As a next step the internet connection needs to be configured in order to download ressources from webservers and later also display the dashbiard’s website. If you are running on a Raspberry Pi 2 or earlier, you need to either plugin a USB Wifi dongle or an Ethernet cable.
Head over to the top right corner of the screen with the Wifi symbol, click on it, choose your preferred network and enter the password credentials to establish a connection.
Next, head back to a blank terminal window where you can start the update & upgrade procedure.
sudo apt-get update
followed by hitting enter and then running
sudo apt-get upgrade
both commands will take a while to update all the components (depending on when the image on the micro disc was built).
If you are not running the dashboard on a small TFT screen that is attached to the Pi but on a screen connected via HDMI, you will notice the black border around the displayed content on the screen. Head over to the “run”-command line and enter
in order to run the text editor with superadmin rights. This is necessary for saving the file that needs not be touched in the next step.
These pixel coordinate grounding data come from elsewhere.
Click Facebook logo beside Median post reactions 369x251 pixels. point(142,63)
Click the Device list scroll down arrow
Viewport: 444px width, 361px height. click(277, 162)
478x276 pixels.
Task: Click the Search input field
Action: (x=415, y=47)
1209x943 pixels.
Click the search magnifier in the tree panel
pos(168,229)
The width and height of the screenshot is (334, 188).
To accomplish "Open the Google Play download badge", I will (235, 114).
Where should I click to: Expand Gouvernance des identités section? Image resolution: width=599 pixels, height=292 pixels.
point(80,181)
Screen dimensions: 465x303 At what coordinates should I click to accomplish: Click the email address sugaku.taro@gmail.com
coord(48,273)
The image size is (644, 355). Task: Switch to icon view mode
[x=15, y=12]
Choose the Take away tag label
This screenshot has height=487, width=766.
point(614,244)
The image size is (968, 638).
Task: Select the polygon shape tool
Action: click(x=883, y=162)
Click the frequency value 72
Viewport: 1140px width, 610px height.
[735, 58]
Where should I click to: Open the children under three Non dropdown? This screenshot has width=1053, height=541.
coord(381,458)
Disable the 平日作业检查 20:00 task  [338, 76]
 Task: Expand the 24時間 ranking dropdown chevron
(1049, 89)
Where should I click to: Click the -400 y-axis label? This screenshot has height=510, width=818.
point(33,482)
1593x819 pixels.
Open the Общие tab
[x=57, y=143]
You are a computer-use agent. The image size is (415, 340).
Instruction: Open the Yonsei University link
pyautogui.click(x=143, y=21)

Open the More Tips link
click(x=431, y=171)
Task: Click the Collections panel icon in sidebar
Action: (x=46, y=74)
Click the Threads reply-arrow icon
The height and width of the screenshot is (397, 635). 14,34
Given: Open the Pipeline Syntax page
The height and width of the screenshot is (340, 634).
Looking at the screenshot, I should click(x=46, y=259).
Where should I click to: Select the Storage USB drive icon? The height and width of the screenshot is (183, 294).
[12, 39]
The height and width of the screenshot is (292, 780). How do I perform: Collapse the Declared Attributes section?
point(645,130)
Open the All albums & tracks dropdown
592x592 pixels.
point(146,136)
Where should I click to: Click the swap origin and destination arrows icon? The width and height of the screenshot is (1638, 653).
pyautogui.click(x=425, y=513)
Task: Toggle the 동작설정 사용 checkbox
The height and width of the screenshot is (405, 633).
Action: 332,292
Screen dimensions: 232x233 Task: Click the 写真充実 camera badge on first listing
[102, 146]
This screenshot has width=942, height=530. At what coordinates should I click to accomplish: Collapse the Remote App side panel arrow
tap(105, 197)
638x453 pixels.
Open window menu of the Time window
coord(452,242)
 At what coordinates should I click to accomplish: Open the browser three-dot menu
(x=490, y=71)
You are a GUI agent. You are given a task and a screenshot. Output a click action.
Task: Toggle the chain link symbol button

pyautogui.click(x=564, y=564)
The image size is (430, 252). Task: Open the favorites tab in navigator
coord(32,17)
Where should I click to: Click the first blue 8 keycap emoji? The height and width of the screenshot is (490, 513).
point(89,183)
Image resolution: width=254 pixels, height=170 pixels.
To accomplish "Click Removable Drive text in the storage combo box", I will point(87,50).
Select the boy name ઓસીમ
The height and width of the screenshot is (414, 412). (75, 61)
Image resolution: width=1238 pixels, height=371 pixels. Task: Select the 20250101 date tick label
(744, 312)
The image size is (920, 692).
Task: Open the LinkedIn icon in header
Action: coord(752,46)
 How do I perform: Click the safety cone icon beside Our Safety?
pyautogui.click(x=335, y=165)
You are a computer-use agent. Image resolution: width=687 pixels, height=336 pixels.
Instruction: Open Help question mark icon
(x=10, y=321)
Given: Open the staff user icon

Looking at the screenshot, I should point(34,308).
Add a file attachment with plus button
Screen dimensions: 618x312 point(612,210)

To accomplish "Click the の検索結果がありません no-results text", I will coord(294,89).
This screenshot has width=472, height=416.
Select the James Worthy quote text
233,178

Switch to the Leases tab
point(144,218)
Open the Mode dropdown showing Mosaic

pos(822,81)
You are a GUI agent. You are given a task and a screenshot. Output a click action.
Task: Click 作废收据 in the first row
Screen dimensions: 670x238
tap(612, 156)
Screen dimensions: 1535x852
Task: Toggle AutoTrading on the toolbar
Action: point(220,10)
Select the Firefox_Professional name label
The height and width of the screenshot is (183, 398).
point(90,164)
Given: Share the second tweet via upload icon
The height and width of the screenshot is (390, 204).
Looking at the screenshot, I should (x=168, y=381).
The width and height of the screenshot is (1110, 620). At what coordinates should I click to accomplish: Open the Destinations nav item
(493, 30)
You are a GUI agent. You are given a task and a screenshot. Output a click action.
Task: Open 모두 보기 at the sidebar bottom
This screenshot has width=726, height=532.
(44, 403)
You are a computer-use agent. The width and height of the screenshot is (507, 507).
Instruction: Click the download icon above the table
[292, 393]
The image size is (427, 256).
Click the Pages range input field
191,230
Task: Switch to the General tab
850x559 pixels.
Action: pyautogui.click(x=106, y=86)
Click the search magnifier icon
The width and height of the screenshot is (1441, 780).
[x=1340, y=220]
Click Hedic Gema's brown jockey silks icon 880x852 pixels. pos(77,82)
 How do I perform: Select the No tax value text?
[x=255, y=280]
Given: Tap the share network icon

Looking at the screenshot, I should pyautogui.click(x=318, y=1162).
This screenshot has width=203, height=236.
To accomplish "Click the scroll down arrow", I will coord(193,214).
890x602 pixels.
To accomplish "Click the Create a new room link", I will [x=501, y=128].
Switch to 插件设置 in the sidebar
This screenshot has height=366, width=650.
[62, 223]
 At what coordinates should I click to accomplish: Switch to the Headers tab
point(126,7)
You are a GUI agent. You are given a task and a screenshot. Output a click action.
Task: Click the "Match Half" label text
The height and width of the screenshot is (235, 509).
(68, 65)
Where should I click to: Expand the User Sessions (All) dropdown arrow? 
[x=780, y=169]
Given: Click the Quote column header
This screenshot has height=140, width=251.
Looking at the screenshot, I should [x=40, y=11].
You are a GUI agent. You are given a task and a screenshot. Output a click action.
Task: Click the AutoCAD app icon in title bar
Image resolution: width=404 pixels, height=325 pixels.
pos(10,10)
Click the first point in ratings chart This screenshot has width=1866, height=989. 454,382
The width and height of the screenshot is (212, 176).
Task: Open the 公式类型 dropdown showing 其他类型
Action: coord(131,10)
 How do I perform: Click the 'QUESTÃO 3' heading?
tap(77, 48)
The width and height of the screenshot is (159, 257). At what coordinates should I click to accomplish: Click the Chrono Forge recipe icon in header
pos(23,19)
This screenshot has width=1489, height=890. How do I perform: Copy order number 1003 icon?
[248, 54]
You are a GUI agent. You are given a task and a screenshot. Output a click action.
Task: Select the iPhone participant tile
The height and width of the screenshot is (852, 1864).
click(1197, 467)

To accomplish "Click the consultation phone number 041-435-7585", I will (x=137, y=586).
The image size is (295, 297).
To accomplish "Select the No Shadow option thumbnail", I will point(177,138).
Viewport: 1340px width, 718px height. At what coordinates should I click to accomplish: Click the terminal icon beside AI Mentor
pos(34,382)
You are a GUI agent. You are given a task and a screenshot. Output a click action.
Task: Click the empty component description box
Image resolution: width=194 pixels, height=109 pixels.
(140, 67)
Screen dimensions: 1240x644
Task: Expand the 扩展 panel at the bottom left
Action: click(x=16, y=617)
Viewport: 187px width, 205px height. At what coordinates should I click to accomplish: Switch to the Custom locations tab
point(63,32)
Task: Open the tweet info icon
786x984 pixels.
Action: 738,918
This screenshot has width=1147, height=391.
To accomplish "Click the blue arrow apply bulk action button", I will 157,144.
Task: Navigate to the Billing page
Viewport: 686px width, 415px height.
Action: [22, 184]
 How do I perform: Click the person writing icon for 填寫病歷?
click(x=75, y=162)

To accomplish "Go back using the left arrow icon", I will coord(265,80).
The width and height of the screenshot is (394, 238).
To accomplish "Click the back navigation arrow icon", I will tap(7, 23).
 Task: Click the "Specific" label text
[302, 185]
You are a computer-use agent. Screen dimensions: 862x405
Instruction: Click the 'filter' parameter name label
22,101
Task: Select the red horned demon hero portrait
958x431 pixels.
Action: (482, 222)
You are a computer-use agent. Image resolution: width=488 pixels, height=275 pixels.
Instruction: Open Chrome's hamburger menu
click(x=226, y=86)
Navigate to the boot folder and uncomment the last line of the config.txt file so that
will not be commented out. Save the file and close the text editor. The changes will be present after the next reboot.
While displaying the dashboard, the interruption of the screensaver will become annoying. Switch off the screensaver by opening the autostart file with the following command in the terminal window:
sudo nano /etc/xdg/lxsession/LXDE-pi/autostart
add the following lines at the end of the file:
xset s off # don't activate screensaver xset -dpms # disable DPMS (Energy Star) features. xset s noblank # don't blank the video device
After finishing the basic setups of the operating system, it is time to install the best webbrowser available for the Raspbian OS.
Even though Raspbian comes preinstalled with the Empiphany browser, I had some trouble from time to time with various aspects of this bootstrapped browser. Therefor I recommend installing the latest version of the Chromium browser.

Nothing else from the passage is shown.